#### [WORK INSTRUCTION]
The entries that follow include a run beginning at the line with "You are a computer-use agent. This" and ending at the line with "Given: Select 致谢 in the navigation bar"; restate that run word for word and leave the rest out.

#### [RECORDS SHOWN]
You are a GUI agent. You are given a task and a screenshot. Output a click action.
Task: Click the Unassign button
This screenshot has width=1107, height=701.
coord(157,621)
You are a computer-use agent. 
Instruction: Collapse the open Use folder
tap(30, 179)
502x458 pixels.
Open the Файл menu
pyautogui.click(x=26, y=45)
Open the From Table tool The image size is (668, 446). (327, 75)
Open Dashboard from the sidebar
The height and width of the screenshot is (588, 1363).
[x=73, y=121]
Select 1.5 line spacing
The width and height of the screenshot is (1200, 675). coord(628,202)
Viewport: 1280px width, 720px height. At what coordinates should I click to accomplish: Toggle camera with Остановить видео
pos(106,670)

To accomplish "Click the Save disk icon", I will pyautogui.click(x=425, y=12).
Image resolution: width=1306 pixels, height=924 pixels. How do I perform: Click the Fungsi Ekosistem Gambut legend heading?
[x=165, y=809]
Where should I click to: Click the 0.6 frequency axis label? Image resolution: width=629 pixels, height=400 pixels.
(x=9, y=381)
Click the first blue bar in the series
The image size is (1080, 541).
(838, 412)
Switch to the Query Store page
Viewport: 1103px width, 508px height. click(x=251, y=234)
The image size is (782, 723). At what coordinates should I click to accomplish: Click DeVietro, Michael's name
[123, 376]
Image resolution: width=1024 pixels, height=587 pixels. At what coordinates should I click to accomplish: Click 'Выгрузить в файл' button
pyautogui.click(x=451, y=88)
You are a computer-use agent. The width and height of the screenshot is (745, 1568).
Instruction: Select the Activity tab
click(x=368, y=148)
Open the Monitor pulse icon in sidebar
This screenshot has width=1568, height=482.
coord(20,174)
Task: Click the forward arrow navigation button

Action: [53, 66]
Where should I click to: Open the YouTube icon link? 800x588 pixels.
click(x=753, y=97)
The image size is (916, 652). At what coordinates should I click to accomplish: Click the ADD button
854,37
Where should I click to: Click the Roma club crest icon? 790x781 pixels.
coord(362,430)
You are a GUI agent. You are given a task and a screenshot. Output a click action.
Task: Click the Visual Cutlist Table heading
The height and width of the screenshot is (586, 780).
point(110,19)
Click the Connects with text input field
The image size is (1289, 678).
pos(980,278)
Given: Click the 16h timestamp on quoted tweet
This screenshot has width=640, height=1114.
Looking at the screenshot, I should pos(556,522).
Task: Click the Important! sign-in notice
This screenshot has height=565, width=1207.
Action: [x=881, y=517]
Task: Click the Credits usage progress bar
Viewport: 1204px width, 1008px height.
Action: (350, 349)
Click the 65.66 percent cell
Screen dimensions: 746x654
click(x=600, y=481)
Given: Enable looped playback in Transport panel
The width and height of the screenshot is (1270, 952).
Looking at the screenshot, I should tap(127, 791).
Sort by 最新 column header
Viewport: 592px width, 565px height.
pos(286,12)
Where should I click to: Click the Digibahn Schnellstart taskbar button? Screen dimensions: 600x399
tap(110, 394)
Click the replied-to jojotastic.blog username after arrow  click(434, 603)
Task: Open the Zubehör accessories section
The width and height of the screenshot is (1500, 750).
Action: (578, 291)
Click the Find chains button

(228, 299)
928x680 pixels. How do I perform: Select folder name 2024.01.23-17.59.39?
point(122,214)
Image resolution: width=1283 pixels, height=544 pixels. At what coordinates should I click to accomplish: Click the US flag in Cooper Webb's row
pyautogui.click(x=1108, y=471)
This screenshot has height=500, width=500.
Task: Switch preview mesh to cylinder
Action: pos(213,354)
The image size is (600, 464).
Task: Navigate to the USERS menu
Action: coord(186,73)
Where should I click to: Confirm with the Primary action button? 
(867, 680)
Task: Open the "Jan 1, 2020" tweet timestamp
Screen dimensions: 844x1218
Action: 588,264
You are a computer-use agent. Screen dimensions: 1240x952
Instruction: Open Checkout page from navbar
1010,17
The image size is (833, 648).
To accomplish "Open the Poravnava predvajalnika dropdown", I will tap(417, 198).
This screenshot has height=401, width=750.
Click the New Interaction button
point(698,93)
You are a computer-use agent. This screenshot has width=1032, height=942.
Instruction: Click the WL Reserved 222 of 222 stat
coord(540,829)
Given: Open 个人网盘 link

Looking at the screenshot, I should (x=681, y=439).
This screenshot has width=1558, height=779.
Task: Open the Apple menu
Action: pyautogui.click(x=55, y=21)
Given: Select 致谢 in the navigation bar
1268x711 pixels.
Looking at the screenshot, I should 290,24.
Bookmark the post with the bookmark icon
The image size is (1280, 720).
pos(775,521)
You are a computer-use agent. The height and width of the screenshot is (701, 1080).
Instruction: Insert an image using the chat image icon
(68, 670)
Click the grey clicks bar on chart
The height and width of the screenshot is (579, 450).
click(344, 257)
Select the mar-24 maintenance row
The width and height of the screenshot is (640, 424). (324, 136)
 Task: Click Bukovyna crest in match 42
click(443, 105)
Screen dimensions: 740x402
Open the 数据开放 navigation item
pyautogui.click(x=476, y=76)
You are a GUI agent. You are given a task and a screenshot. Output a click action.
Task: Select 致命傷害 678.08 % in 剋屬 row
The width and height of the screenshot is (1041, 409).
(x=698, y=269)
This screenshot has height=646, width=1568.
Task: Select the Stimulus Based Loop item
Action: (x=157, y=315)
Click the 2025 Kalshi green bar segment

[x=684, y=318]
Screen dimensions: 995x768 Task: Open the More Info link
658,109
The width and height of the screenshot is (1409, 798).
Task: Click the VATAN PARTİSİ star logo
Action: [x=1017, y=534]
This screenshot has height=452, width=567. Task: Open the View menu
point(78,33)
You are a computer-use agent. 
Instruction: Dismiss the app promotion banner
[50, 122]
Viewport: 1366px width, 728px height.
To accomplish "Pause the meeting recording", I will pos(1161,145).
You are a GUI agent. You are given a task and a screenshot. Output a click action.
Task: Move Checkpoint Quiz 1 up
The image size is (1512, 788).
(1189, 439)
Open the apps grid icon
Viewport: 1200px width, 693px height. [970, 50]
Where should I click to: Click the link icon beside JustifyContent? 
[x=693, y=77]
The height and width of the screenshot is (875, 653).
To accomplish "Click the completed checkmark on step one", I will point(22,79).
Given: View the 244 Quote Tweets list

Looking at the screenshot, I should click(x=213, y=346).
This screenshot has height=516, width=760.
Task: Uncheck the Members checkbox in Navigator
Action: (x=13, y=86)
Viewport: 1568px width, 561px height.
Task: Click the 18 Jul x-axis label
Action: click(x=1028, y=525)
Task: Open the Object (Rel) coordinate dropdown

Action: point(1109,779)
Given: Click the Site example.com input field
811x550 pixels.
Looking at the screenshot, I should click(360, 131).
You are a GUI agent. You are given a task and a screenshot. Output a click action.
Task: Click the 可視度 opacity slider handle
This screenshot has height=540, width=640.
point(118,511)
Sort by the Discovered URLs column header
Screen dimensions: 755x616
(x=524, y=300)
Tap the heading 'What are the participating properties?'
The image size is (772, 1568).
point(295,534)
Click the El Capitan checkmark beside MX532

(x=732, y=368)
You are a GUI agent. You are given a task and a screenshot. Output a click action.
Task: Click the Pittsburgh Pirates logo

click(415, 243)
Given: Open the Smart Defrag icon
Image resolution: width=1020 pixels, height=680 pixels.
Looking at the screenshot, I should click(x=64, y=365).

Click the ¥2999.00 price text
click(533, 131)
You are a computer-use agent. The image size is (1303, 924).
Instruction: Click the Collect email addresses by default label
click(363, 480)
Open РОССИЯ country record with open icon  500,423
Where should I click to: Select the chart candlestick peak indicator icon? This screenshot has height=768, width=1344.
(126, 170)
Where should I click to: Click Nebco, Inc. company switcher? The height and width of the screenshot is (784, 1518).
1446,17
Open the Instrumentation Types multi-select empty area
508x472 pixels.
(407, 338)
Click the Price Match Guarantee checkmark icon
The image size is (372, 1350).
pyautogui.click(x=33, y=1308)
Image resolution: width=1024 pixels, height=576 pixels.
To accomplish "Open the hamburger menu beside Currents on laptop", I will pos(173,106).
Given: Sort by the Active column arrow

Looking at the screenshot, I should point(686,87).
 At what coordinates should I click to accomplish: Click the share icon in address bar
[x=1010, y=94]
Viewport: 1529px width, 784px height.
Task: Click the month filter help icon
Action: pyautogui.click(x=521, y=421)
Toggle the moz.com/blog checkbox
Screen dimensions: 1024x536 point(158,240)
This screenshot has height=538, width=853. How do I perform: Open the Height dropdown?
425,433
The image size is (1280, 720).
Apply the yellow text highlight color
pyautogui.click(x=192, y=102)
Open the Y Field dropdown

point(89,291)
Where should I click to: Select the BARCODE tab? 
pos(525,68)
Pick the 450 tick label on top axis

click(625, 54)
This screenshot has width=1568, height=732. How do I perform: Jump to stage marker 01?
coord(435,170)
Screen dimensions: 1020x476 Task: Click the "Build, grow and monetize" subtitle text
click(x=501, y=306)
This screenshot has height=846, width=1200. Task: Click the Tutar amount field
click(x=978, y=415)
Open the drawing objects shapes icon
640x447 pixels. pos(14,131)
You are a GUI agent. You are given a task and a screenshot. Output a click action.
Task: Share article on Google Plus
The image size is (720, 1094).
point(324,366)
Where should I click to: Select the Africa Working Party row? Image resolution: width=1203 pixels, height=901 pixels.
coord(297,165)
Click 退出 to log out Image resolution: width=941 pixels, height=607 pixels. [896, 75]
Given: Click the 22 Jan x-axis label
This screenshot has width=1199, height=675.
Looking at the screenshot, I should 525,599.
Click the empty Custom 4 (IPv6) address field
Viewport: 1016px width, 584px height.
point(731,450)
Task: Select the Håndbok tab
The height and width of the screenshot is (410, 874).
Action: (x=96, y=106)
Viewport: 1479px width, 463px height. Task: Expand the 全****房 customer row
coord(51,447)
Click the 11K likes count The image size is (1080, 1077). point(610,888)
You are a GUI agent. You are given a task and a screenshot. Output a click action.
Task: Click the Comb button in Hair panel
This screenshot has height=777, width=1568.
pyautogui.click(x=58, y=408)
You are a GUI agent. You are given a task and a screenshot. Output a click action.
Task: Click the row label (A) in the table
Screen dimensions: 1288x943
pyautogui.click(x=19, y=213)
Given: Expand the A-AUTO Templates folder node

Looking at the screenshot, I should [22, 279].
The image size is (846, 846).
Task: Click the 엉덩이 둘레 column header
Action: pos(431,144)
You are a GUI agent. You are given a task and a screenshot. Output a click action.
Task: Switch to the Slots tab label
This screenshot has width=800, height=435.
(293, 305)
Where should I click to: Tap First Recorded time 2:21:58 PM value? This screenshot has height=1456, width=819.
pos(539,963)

#### [RESPONSE]
You are a computer-use agent. This screenshot has width=1032, height=942.
Instruction: Click the WL Reserved 222 of 222 stat
coord(540,829)
Given: Open 个人网盘 link

Looking at the screenshot, I should (x=681, y=439).
This screenshot has width=1558, height=779.
Task: Open the Apple menu
Action: pyautogui.click(x=55, y=21)
Given: Select 致谢 in the navigation bar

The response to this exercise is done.